11. What are the different algorithm techniques you can use in AI and ML?
Linear Regression.
Logistic Regression.
Decision Tree.
SVM.
Naive Bayes.
kNN.
K-Means.
Random Forest.
12. What are AI neural networks?
An artificial neural network (ANN) is the piece of a computing system designed to simulate the way the human brain analyzes and processes information. It is the foundation of artificial intelligence (AI) and solves problems that would prove impossible or difficult by human or statistical standards.
13. In Python’s standard library, what packages would you say are the most useful for data scientists?
PyTorch
Caffe
CUDA for GPU mode
TensorFlow
Theano
Pandas
Keras
NumPy
Matplotlib
SciPy
14. What’s the difference between AI and ML
Artificial intelligence is a technology using which we can create intelligent systems that can simulate human intelligence.
The Artificial intelligence system does not require to be pre-programmed, instead of that, they use such algorithms which can work with their own intelligence. It involves machine learning algorithms such as Reinforcement learning algorithm and deep learning neural networks.
Machine learning is a subfield of artificial intelligence, which enables machines to learn from past data or experiences without being explicitly programmed.

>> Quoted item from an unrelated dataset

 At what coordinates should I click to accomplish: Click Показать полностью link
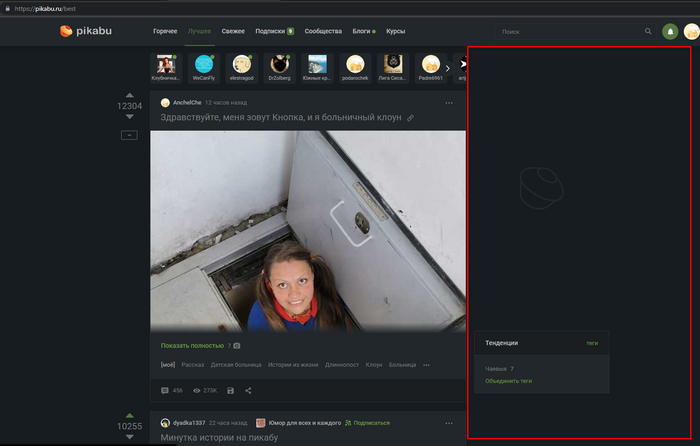[x=194, y=345]
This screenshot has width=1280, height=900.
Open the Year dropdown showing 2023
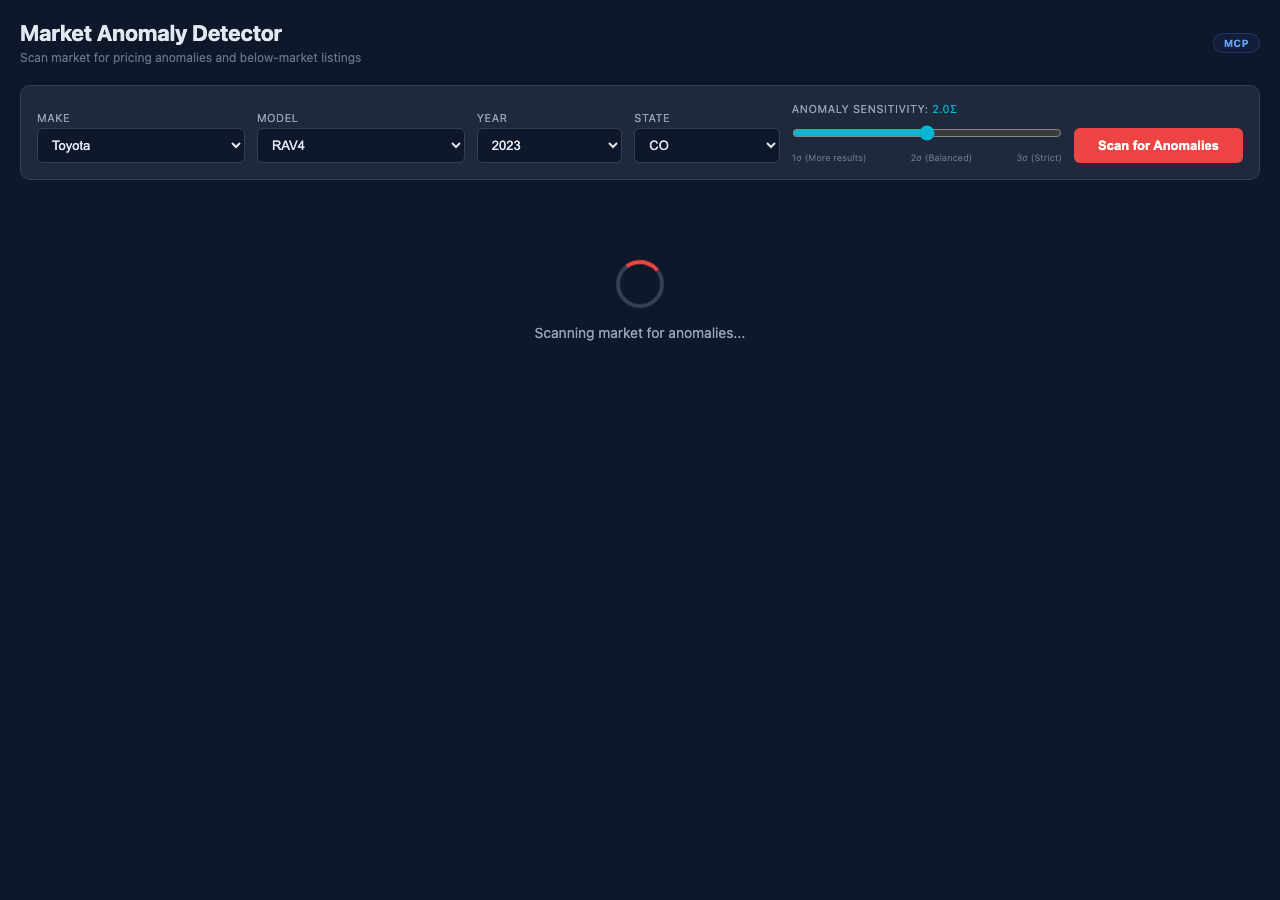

Machine learning enables a computer system to make predictions or take some decisions using historical data without being explicitly programmed. Machine learning uses a massive amount of structured and semi-structured data so that a machine learning model can generate accurate result or give predictions based on that data.
15. What’s a feature vector?
A feature vector is an n-dimensional vector of digital features that represent some object. In machine learning, component vectors are used to represent numeric or symbolic characteristics, called features, of an object in a mathematical, easily analyzable way. A feature vector is a vector containing multiple elements about an object. Putting feature vectors for objects together can make up a feature space. The features may represent, as a whole, one mere pixel or an entire image.